-- Data supplied follows --

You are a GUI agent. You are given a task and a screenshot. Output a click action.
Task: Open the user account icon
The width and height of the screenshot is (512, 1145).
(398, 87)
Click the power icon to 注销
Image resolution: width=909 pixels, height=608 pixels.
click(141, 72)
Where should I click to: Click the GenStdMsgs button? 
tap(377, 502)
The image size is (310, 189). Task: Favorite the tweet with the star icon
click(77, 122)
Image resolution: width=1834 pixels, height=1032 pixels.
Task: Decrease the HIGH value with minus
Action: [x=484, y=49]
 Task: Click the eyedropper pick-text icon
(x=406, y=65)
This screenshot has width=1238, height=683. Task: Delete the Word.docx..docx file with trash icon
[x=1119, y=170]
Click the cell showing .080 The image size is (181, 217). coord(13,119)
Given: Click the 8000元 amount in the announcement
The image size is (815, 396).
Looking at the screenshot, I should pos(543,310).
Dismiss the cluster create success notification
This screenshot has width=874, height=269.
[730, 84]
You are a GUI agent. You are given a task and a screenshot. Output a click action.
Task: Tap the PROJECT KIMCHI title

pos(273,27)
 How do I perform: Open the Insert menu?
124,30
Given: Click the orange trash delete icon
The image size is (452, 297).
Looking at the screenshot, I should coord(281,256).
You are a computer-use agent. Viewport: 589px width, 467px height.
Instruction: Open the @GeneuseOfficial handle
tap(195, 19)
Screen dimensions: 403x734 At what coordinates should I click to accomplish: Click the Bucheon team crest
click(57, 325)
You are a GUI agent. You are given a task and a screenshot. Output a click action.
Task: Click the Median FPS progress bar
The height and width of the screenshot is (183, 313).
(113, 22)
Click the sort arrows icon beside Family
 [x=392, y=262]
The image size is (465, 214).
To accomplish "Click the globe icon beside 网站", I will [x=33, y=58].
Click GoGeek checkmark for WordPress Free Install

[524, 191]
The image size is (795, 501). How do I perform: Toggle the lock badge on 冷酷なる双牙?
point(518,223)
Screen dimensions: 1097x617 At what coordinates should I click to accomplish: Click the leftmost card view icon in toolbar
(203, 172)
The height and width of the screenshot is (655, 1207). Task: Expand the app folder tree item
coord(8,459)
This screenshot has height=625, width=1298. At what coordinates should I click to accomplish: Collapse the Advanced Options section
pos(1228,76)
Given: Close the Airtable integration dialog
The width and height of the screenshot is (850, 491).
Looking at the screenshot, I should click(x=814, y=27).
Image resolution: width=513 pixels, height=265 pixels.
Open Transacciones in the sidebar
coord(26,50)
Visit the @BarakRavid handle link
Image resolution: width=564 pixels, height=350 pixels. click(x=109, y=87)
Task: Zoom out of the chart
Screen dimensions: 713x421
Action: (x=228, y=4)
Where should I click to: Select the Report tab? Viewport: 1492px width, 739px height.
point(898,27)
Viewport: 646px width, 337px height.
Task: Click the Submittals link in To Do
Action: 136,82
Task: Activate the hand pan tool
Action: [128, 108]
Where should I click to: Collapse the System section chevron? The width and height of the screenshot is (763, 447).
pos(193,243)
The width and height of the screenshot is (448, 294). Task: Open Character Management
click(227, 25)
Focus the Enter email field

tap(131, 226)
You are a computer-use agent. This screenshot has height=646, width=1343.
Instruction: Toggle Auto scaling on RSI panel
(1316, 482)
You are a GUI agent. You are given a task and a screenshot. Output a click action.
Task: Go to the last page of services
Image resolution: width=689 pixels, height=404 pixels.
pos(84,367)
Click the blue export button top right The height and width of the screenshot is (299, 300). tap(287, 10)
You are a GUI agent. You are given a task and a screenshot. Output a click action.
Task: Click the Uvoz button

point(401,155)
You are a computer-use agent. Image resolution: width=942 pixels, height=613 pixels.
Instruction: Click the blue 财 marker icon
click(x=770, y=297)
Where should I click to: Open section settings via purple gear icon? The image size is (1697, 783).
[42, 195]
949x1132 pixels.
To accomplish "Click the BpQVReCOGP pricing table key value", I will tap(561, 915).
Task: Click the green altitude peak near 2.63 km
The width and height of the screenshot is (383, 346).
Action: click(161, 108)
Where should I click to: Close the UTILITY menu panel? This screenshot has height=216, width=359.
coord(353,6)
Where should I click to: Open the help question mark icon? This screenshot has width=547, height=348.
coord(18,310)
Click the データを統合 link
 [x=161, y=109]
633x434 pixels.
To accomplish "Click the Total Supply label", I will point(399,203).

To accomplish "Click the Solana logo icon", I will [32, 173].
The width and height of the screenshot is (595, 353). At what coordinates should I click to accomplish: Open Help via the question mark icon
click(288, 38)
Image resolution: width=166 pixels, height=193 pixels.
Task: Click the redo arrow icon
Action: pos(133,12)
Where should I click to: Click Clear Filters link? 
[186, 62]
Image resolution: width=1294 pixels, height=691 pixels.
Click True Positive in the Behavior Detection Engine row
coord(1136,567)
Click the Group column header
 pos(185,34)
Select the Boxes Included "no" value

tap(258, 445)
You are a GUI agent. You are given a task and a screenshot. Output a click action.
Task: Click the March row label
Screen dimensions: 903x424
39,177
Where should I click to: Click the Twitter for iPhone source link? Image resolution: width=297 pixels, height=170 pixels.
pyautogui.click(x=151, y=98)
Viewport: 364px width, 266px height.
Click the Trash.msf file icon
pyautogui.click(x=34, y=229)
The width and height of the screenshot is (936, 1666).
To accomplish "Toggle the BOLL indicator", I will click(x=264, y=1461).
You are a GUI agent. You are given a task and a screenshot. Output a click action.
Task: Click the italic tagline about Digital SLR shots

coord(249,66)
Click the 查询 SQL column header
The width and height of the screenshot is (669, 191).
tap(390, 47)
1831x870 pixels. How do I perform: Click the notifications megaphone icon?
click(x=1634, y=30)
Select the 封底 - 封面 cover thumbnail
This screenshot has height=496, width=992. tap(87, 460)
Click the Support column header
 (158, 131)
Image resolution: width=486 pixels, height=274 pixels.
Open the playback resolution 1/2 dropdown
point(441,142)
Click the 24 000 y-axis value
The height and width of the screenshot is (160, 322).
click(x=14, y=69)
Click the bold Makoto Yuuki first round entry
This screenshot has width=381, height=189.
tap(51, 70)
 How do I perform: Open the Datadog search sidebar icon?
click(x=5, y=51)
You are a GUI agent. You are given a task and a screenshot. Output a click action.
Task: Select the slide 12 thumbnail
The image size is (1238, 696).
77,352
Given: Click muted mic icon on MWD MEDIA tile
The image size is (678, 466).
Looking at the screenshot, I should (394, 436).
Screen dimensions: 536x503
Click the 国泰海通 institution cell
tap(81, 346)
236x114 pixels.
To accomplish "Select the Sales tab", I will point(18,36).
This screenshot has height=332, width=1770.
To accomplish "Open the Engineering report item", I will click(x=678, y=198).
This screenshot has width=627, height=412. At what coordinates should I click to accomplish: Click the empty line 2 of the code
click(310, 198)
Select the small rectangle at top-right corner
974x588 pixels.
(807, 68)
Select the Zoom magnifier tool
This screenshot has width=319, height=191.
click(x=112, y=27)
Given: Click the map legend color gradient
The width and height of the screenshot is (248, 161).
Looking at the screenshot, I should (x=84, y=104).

-- Data supplied concluded --

* **What the exercise asks**
Return all of the data above, keeping every line exactly as it appears.

* **Exercise solution**
You are a GUI agent. You are given a task and a screenshot. Output a click action.
Task: Open the user account icon
The width and height of the screenshot is (512, 1145).
(398, 87)
Click the power icon to 注销
Image resolution: width=909 pixels, height=608 pixels.
click(141, 72)
Where should I click to: Click the GenStdMsgs button? 
tap(377, 502)
The image size is (310, 189). Task: Favorite the tweet with the star icon
click(77, 122)
Image resolution: width=1834 pixels, height=1032 pixels.
Task: Decrease the HIGH value with minus
Action: [x=484, y=49]
 Task: Click the eyedropper pick-text icon
(x=406, y=65)
This screenshot has width=1238, height=683. Task: Delete the Word.docx..docx file with trash icon
[x=1119, y=170]
Click the cell showing .080 The image size is (181, 217). coord(13,119)
Given: Click the 8000元 amount in the announcement
The image size is (815, 396).
Looking at the screenshot, I should pos(543,310).
Dismiss the cluster create success notification
This screenshot has width=874, height=269.
[730, 84]
You are a GUI agent. You are given a task and a screenshot. Output a click action.
Task: Tap the PROJECT KIMCHI title

pos(273,27)
 How do I perform: Open the Insert menu?
124,30
Given: Click the orange trash delete icon
The image size is (452, 297).
Looking at the screenshot, I should coord(281,256).
You are a computer-use agent. Viewport: 589px width, 467px height.
Instruction: Open the @GeneuseOfficial handle
tap(195, 19)
Screen dimensions: 403x734 At what coordinates should I click to accomplish: Click the Bucheon team crest
click(57, 325)
You are a GUI agent. You are given a task and a screenshot. Output a click action.
Task: Click the Median FPS progress bar
The height and width of the screenshot is (183, 313).
(113, 22)
Click the sort arrows icon beside Family
 [x=392, y=262]
The image size is (465, 214).
To accomplish "Click the globe icon beside 网站", I will [x=33, y=58].
Click GoGeek checkmark for WordPress Free Install

[524, 191]
The image size is (795, 501). How do I perform: Toggle the lock badge on 冷酷なる双牙?
point(518,223)
Screen dimensions: 1097x617 At what coordinates should I click to accomplish: Click the leftmost card view icon in toolbar
(203, 172)
The height and width of the screenshot is (655, 1207). Task: Expand the app folder tree item
coord(8,459)
This screenshot has height=625, width=1298. At what coordinates should I click to accomplish: Collapse the Advanced Options section
pos(1228,76)
Given: Close the Airtable integration dialog
The width and height of the screenshot is (850, 491).
Looking at the screenshot, I should click(x=814, y=27).
Image resolution: width=513 pixels, height=265 pixels.
Open Transacciones in the sidebar
coord(26,50)
Visit the @BarakRavid handle link
Image resolution: width=564 pixels, height=350 pixels. click(x=109, y=87)
Task: Zoom out of the chart
Screen dimensions: 713x421
Action: (x=228, y=4)
Where should I click to: Select the Report tab? Viewport: 1492px width, 739px height.
point(898,27)
Viewport: 646px width, 337px height.
Task: Click the Submittals link in To Do
Action: 136,82
Task: Activate the hand pan tool
Action: [128, 108]
Where should I click to: Collapse the System section chevron? The width and height of the screenshot is (763, 447).
pos(193,243)
The width and height of the screenshot is (448, 294). Task: Open Character Management
click(227, 25)
Focus the Enter email field

tap(131, 226)
You are a computer-use agent. This screenshot has height=646, width=1343.
Instruction: Toggle Auto scaling on RSI panel
(1316, 482)
You are a GUI agent. You are given a task and a screenshot. Output a click action.
Task: Go to the last page of services
Image resolution: width=689 pixels, height=404 pixels.
pos(84,367)
Click the blue export button top right The height and width of the screenshot is (299, 300). tap(287, 10)
You are a GUI agent. You are given a task and a screenshot. Output a click action.
Task: Click the Uvoz button

point(401,155)
You are a computer-use agent. Image resolution: width=942 pixels, height=613 pixels.
Instruction: Click the blue 财 marker icon
click(x=770, y=297)
Where should I click to: Open section settings via purple gear icon? The image size is (1697, 783).
[42, 195]
949x1132 pixels.
To accomplish "Click the BpQVReCOGP pricing table key value", I will tap(561, 915).
Task: Click the green altitude peak near 2.63 km
The width and height of the screenshot is (383, 346).
Action: click(161, 108)
Where should I click to: Close the UTILITY menu panel? This screenshot has height=216, width=359.
coord(353,6)
Where should I click to: Open the help question mark icon? This screenshot has width=547, height=348.
coord(18,310)
Click the データを統合 link
 [x=161, y=109]
633x434 pixels.
To accomplish "Click the Total Supply label", I will point(399,203).

To accomplish "Click the Solana logo icon", I will [32, 173].
The width and height of the screenshot is (595, 353). At what coordinates should I click to accomplish: Open Help via the question mark icon
click(288, 38)
Image resolution: width=166 pixels, height=193 pixels.
Task: Click the redo arrow icon
Action: pos(133,12)
Where should I click to: Click Clear Filters link? 
[186, 62]
Image resolution: width=1294 pixels, height=691 pixels.
Click True Positive in the Behavior Detection Engine row
coord(1136,567)
Click the Group column header
 pos(185,34)
Select the Boxes Included "no" value

tap(258, 445)
You are a GUI agent. You are given a task and a screenshot. Output a click action.
Task: Click the March row label
Screen dimensions: 903x424
39,177
Where should I click to: Click the Twitter for iPhone source link? Image resolution: width=297 pixels, height=170 pixels.
pyautogui.click(x=151, y=98)
Viewport: 364px width, 266px height.
Click the Trash.msf file icon
pyautogui.click(x=34, y=229)
The width and height of the screenshot is (936, 1666).
To accomplish "Toggle the BOLL indicator", I will click(x=264, y=1461).
You are a GUI agent. You are given a task and a screenshot. Output a click action.
Task: Click the italic tagline about Digital SLR shots

coord(249,66)
Click the 查询 SQL column header
The width and height of the screenshot is (669, 191).
tap(390, 47)
1831x870 pixels. How do I perform: Click the notifications megaphone icon?
click(x=1634, y=30)
Select the 封底 - 封面 cover thumbnail
This screenshot has height=496, width=992. tap(87, 460)
Click the Support column header
 (158, 131)
Image resolution: width=486 pixels, height=274 pixels.
Open the playback resolution 1/2 dropdown
point(441,142)
Click the 24 000 y-axis value
The height and width of the screenshot is (160, 322).
click(x=14, y=69)
Click the bold Makoto Yuuki first round entry
This screenshot has width=381, height=189.
tap(51, 70)
 How do I perform: Open the Datadog search sidebar icon?
click(x=5, y=51)
You are a GUI agent. You are given a task and a screenshot. Output a click action.
Task: Select the slide 12 thumbnail
The image size is (1238, 696).
77,352
Given: Click muted mic icon on MWD MEDIA tile
The image size is (678, 466).
Looking at the screenshot, I should (394, 436).
Screen dimensions: 536x503
Click the 国泰海通 institution cell
tap(81, 346)
236x114 pixels.
To accomplish "Select the Sales tab", I will point(18,36).
This screenshot has height=332, width=1770.
To accomplish "Open the Engineering report item", I will click(x=678, y=198).
This screenshot has width=627, height=412. At what coordinates should I click to accomplish: Click the empty line 2 of the code
click(310, 198)
Select the small rectangle at top-right corner
974x588 pixels.
(807, 68)
Select the Zoom magnifier tool
This screenshot has width=319, height=191.
click(x=112, y=27)
Given: Click the map legend color gradient
The width and height of the screenshot is (248, 161).
Looking at the screenshot, I should (x=84, y=104).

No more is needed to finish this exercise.